WHAT NEEDS TO BE DONE: Starting at the line that contains "You are a computer-use", write out every line to the end of the records below exactly, and leave out the pictures.

:::

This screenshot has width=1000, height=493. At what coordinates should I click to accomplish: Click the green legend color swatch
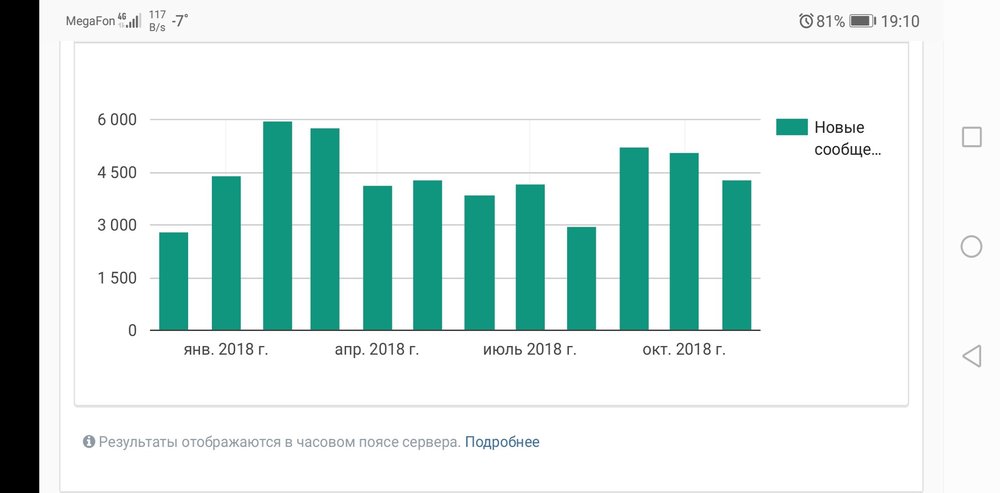(792, 127)
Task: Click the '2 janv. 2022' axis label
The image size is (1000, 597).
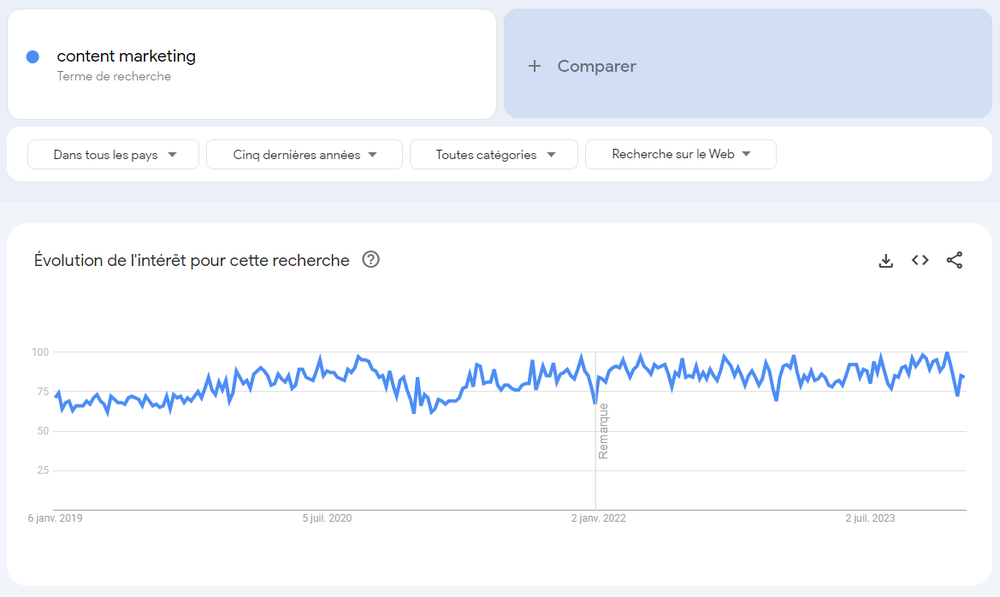Action: click(598, 518)
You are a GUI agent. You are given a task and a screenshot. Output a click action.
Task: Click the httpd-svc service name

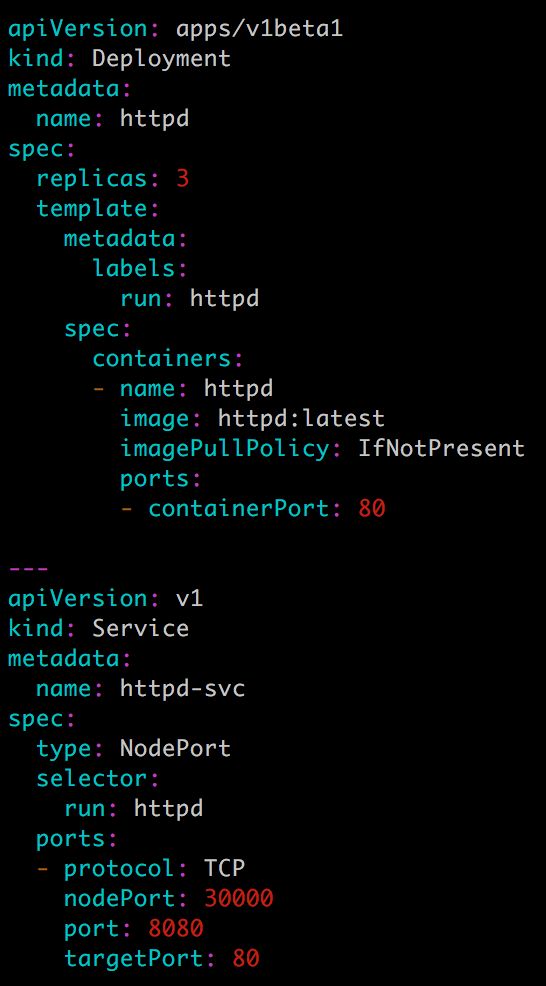[x=182, y=689]
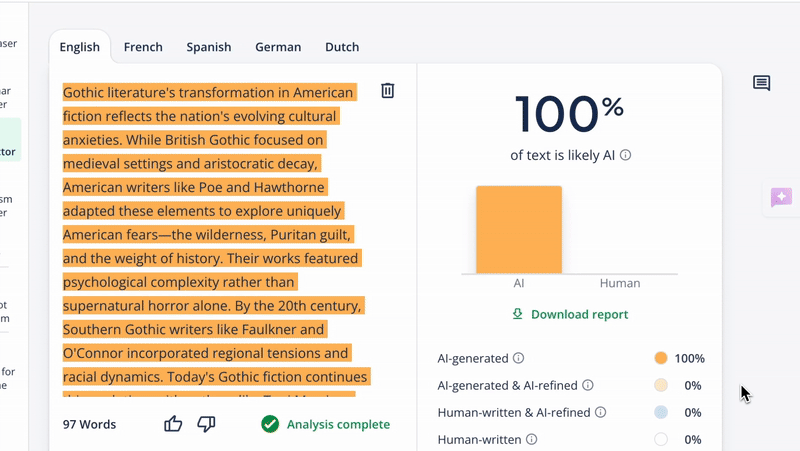This screenshot has height=451, width=800.
Task: Click the orange AI-generated color dot
Action: click(x=661, y=358)
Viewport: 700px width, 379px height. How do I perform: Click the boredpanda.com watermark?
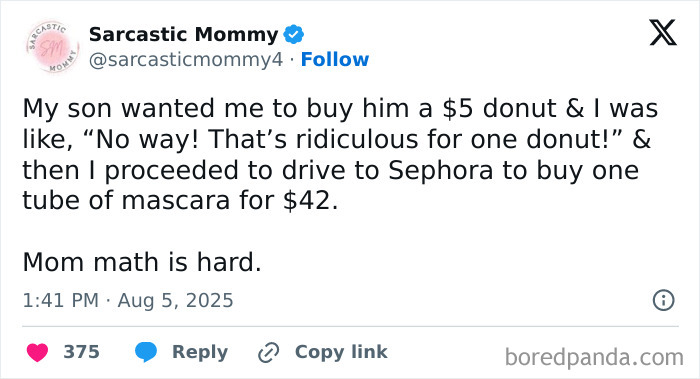click(594, 357)
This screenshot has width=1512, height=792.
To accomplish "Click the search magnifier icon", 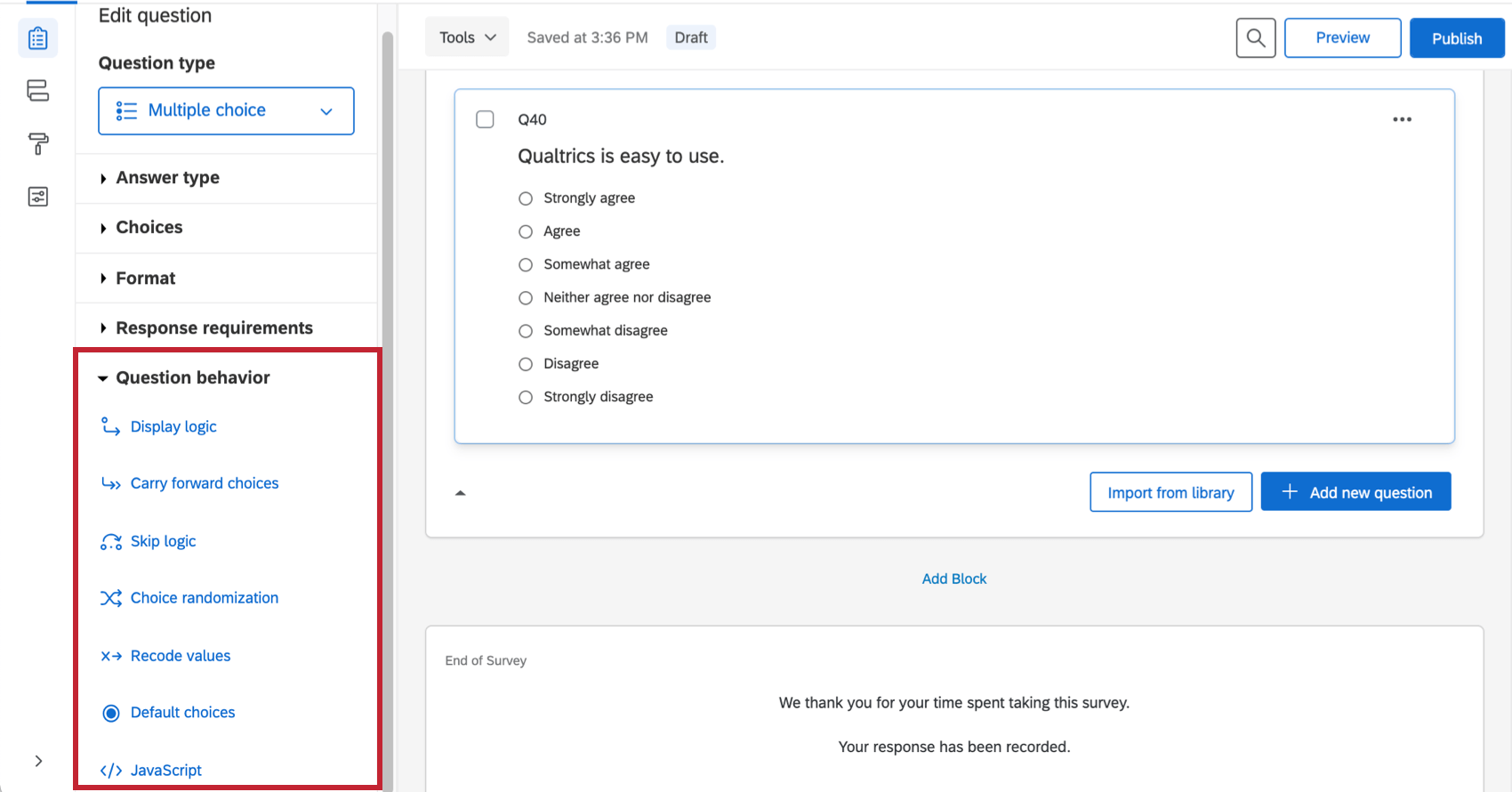I will point(1256,38).
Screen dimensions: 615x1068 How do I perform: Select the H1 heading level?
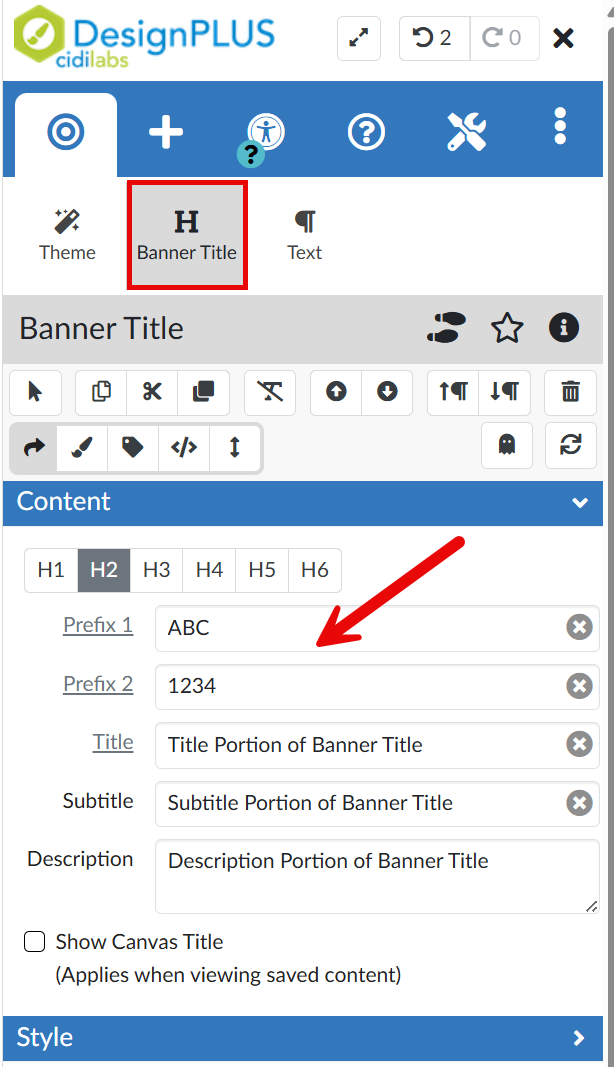(x=51, y=570)
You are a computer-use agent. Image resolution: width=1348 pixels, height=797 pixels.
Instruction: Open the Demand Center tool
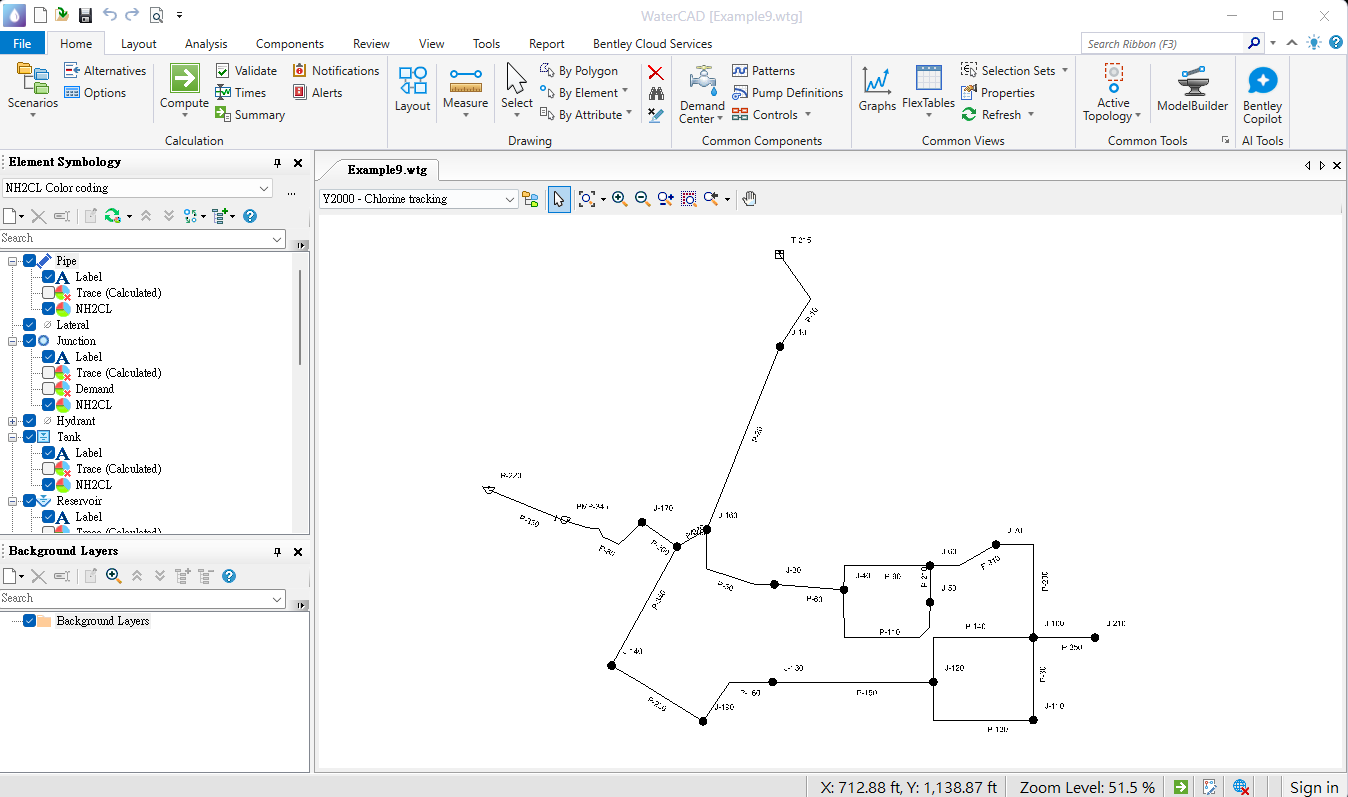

:::

TASK SOLUTION:
You are a computer-use agent. Image resolution: width=1348 pixels, height=797 pixels.
Instruction: Open the Demand Center tool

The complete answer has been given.